DOCUMENT TEXT ▸

--- begin ---

Finally, the MOD35 map and the result of the MOD35 block correction are merged and later combined with the VIS map according to the compositing rules in Table 2. A visual example of the workflow in IceMap500 is given in Fig. 6, illustrating each intermediate result of the algorithm.
2.4.4 Map aggregation and calculation of sea ice extent
The corrected MOD35 and VIS maps created for each scene are combined to take advantage of the strengths of both the MOD35 and the VIS classification methods, following the criteria seen in Table 2. The extensive cloud cover found in most scenes and the restrictiveness of the classification imply that only a small area is finally mapped, although the new correction reduces the impact of the cloud mask. In any case, many scenes are required to map large expanses of the sea ice cover. In IceMap500 a map aggregation method based on the number of coincident sea ice classifications achieved in each pixel is used, meaning that pixels classified as sea ice in a large number of scenes will have higher reliability. The aggregated maps are generated by calculating the sum of composite maps where ice = 1 and water = 0 and later normalizing the results according to the maximum number of coincident sea ice observations achieved. With MODIS Terra the maximum number of observations typically reaches ∼ 50 in March and ∼ 60 in September, so using both Terra and Aqua, this number could double and significantly increase the usefulness of this method. The output provides information about where sea ice is more likely to be found; thus we appropriately refer to the resulting maps as sea ice presence likelihood maps (Fig. 7). This approach allows users to detect the places where sea ice has been more unstable during a given time period, as the sea ice presence likelihood will drop in such cases. Likelihood maps even allow the detection of cracks in the sea ice, and of course if sea ice has moved significantly the sea ice presence likelihood will be lower.

--- end ---

TASKS TO COMPLETE ▸
#1 Please quote the sea ice mapping passage from "Finally, the MOD35" to "of the algorithm.".
#2 Which tables and figures does the sea ice mapping passage refer to? Name each one once.
Rely on the sea ice mapping passage alone.

ENTRIES SHOWN ▸
--- begin ---

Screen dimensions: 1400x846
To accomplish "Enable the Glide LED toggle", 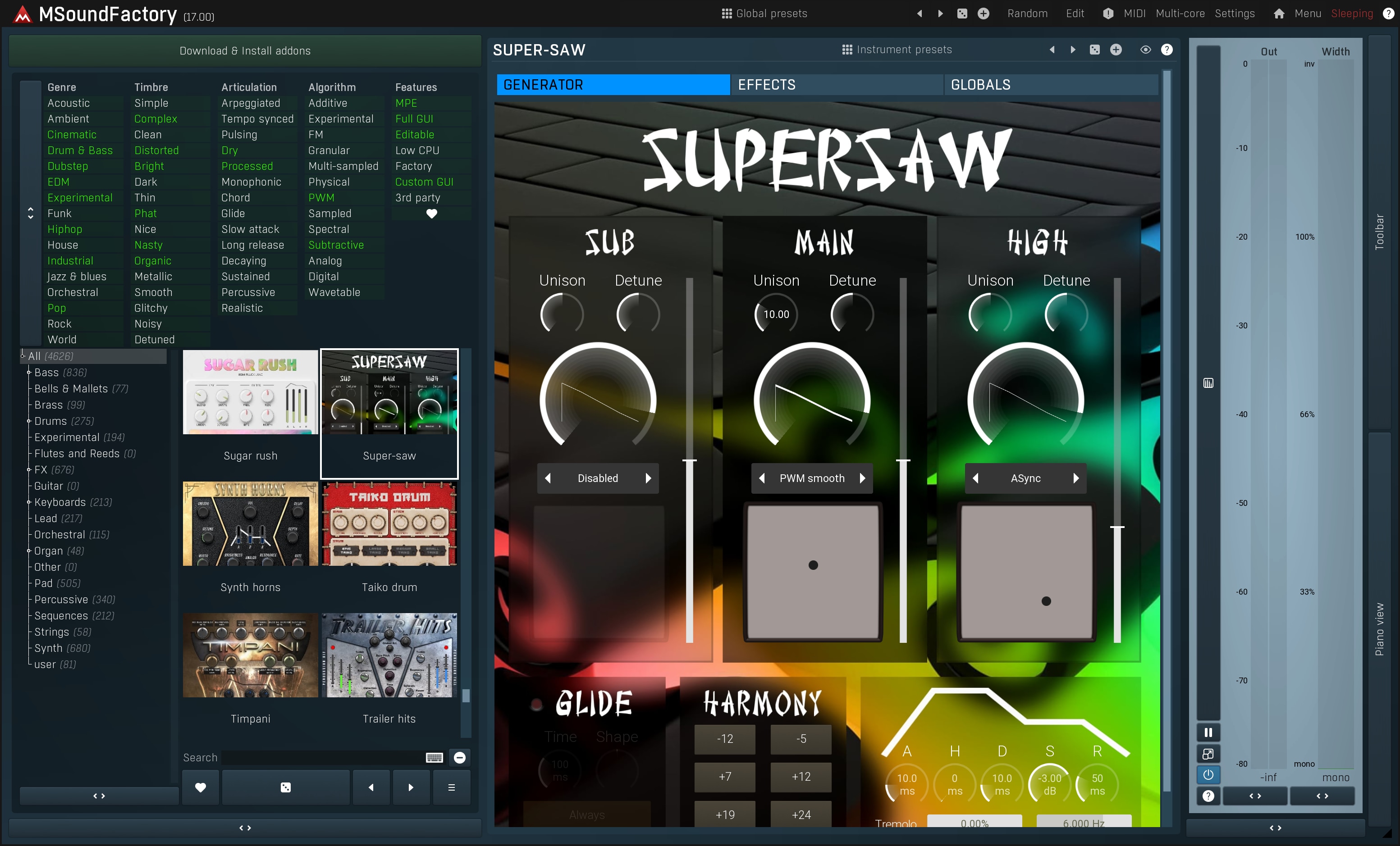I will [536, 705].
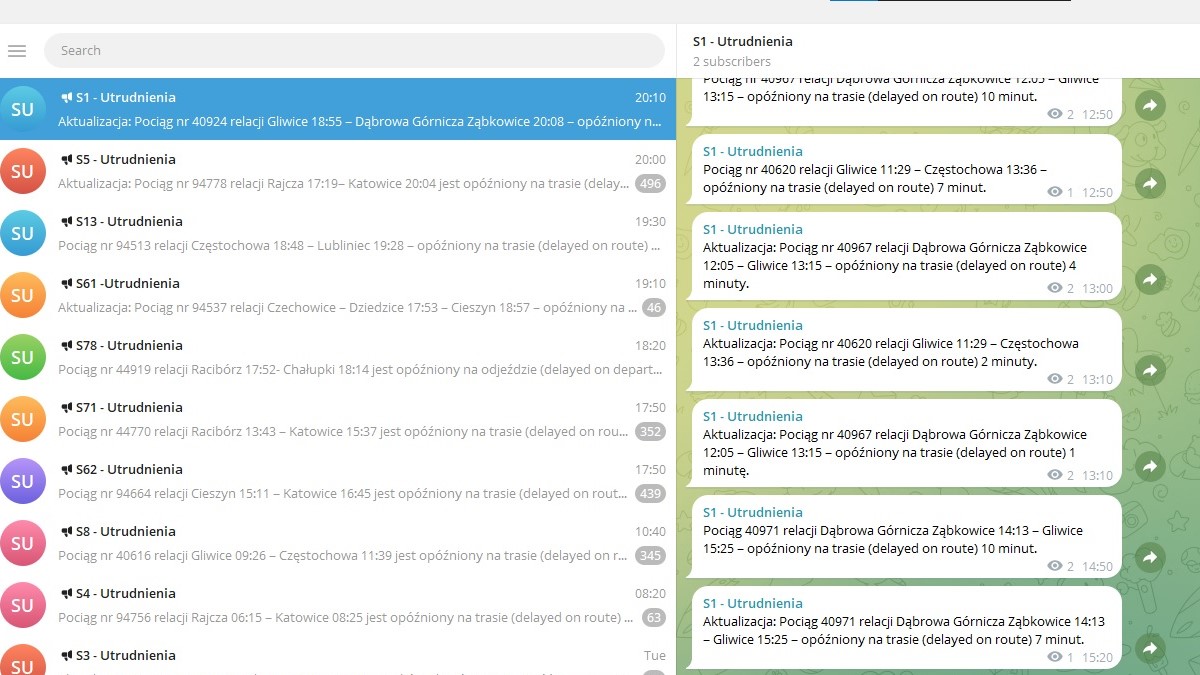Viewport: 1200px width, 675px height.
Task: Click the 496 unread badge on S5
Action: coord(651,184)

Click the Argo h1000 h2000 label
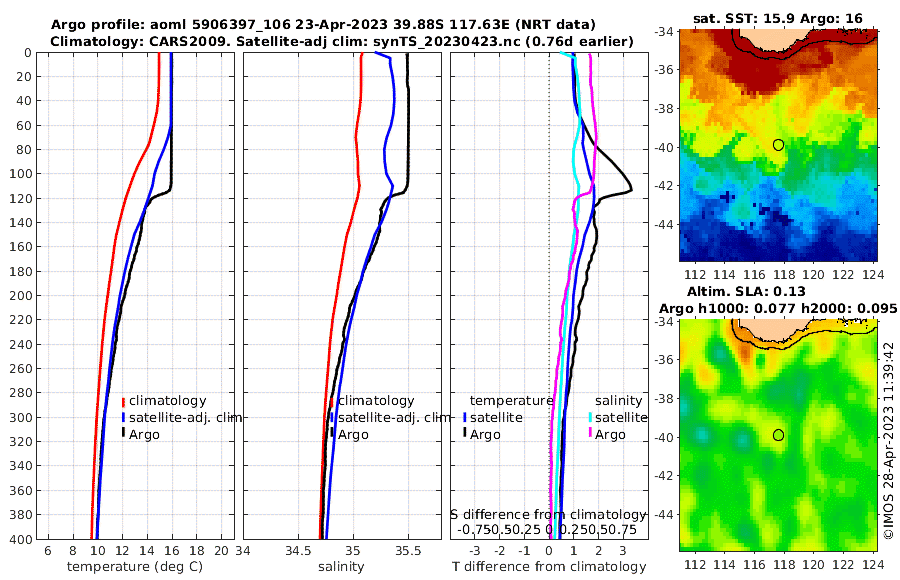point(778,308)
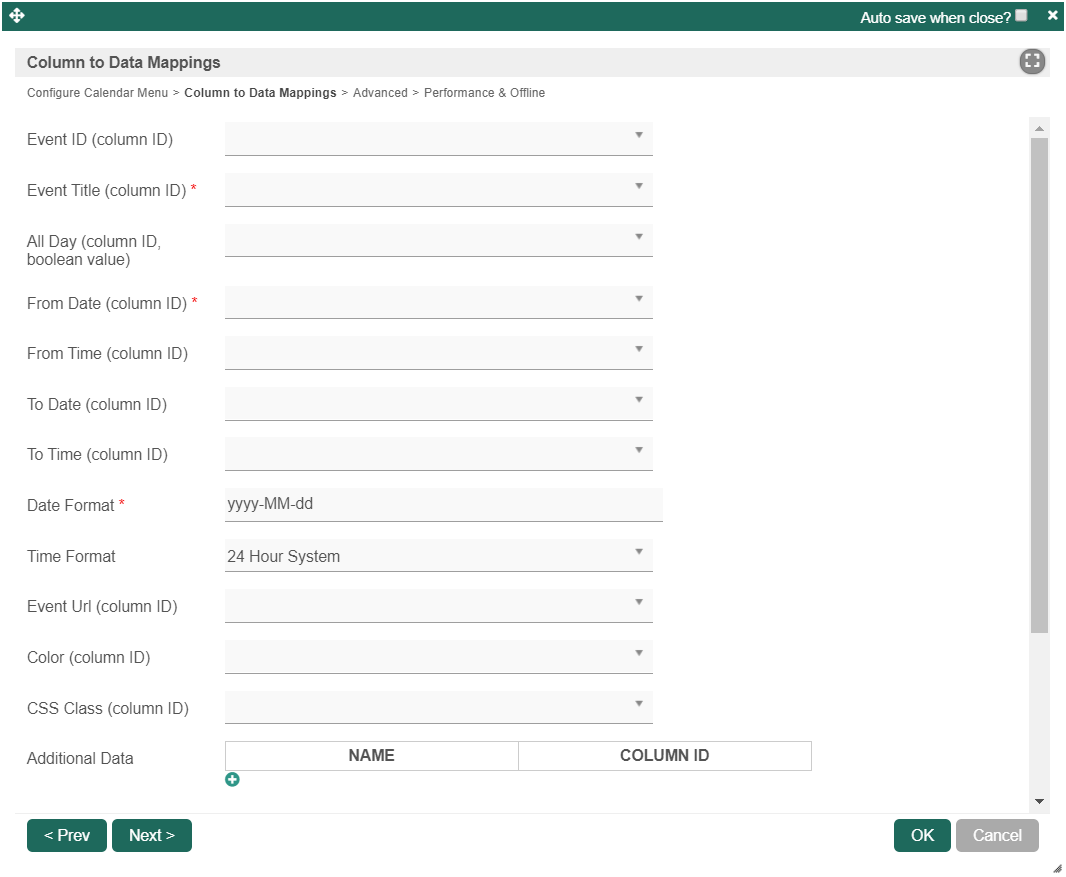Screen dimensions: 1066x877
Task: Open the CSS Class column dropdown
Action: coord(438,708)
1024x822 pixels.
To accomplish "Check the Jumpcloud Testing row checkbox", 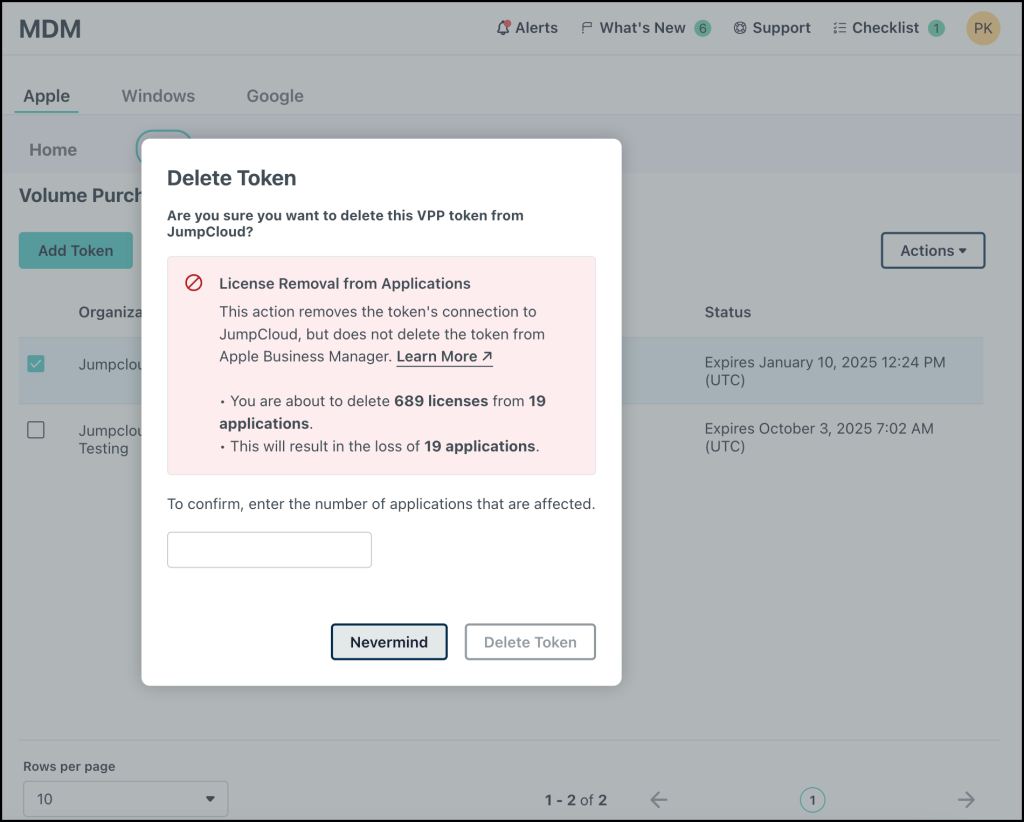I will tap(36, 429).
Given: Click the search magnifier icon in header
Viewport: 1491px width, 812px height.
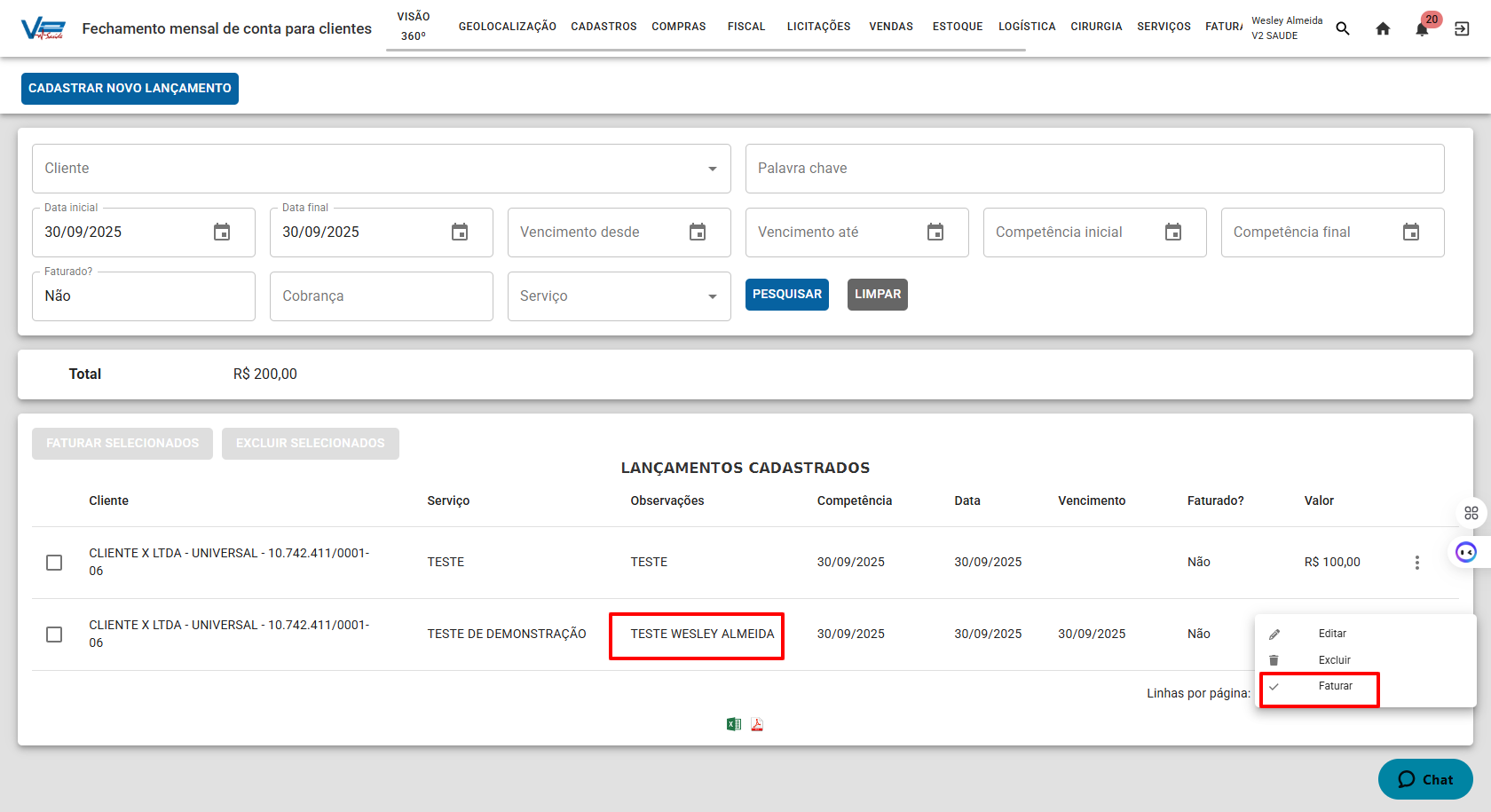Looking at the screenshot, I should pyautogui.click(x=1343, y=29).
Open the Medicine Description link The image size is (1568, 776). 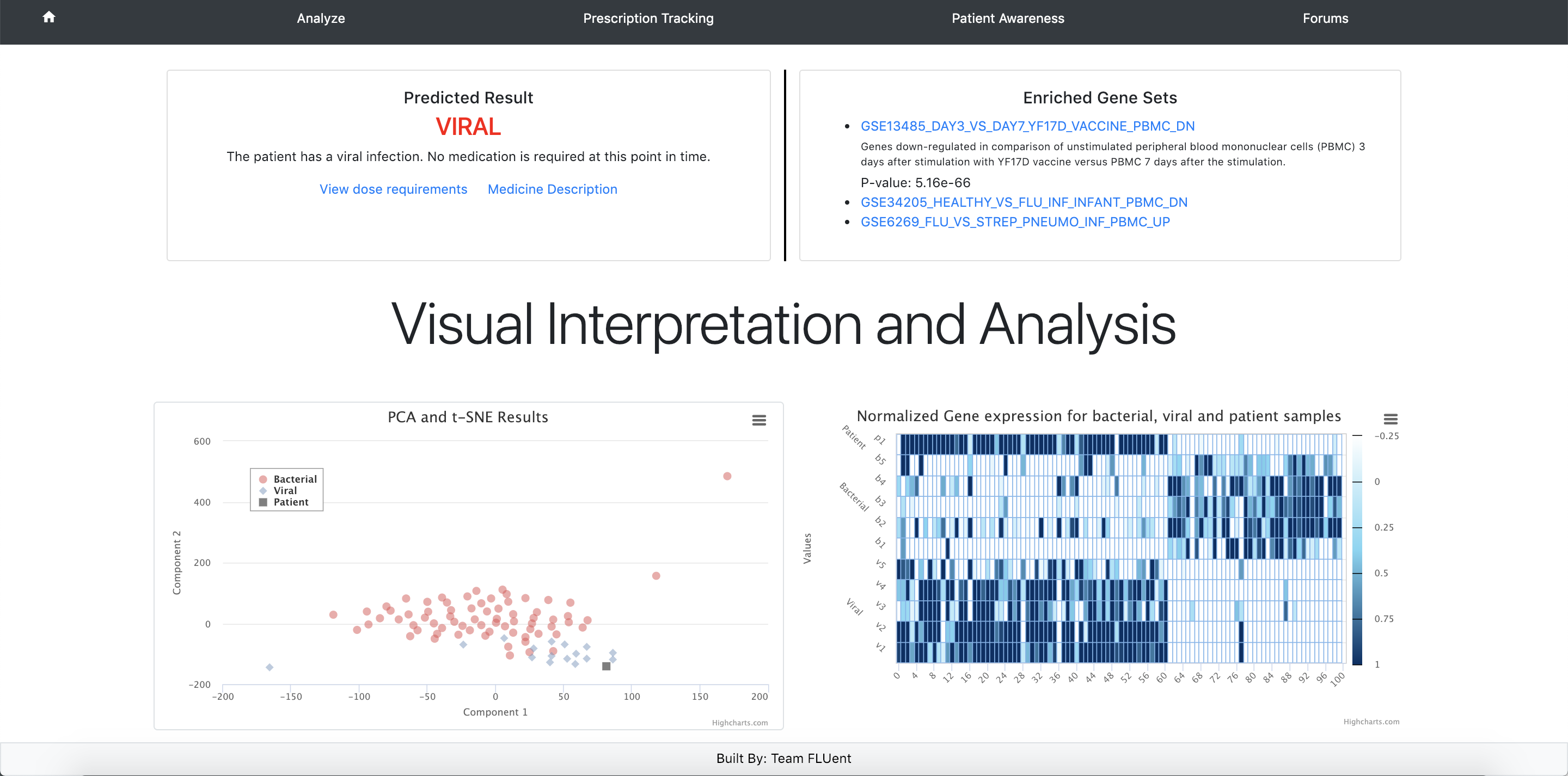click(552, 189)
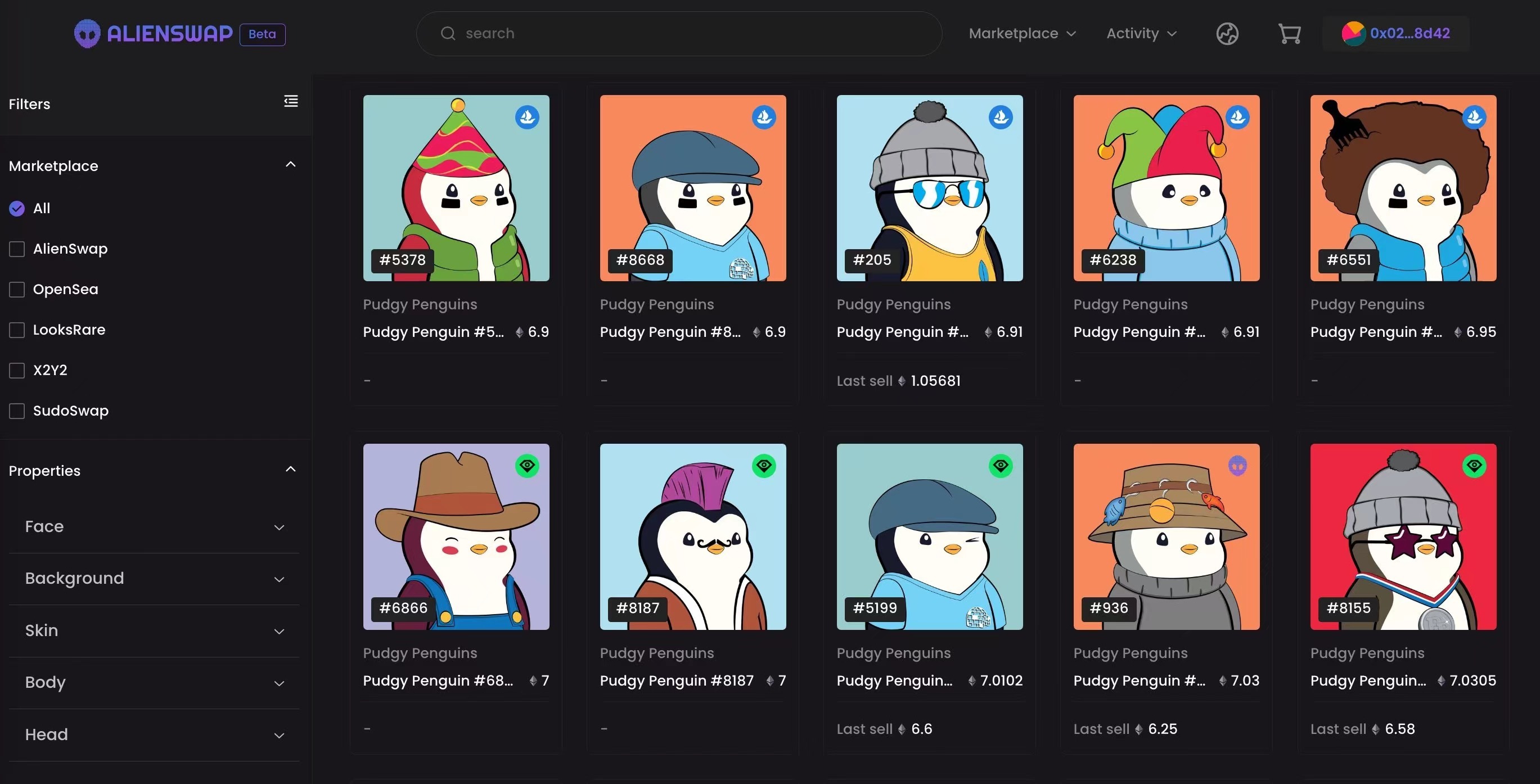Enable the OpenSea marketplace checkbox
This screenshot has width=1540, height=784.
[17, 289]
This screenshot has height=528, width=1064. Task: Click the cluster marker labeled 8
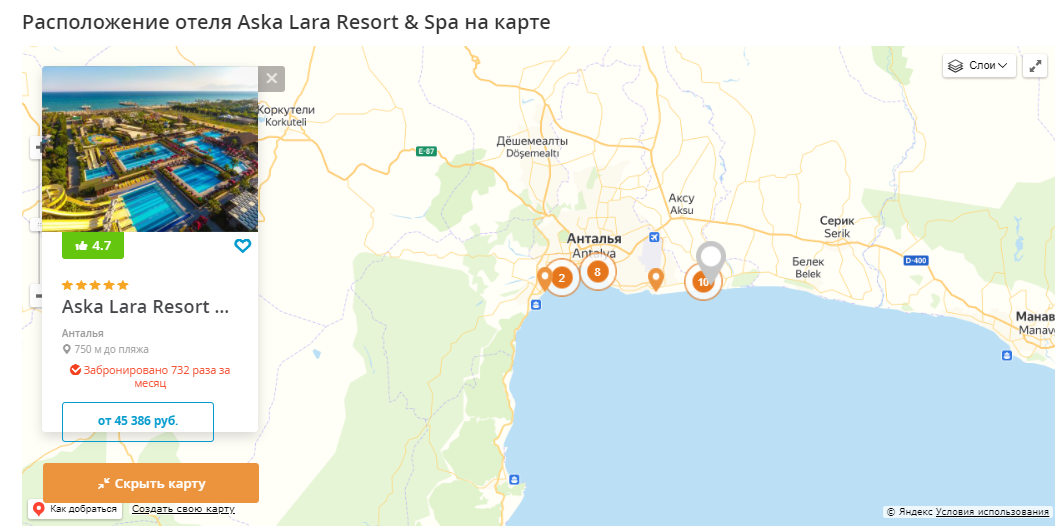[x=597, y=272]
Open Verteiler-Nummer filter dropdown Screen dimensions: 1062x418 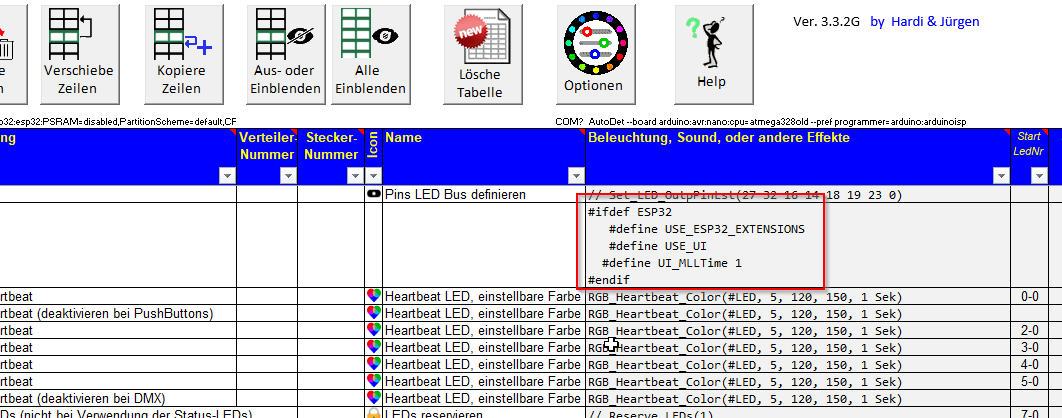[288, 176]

--- end ---

SOLUTIONS TO EACH TASK ▸
#1
Finally, the MOD35 map and the result of the MOD35 block correction are merged and later combined with the VIS map according to the compositing rules in Table 2. A visual example of the workflow in IceMap500 is given in Fig. 6, illustrating each intermediate result of the algorithm.

#2 Table 2, Fig. 6, Fig. 7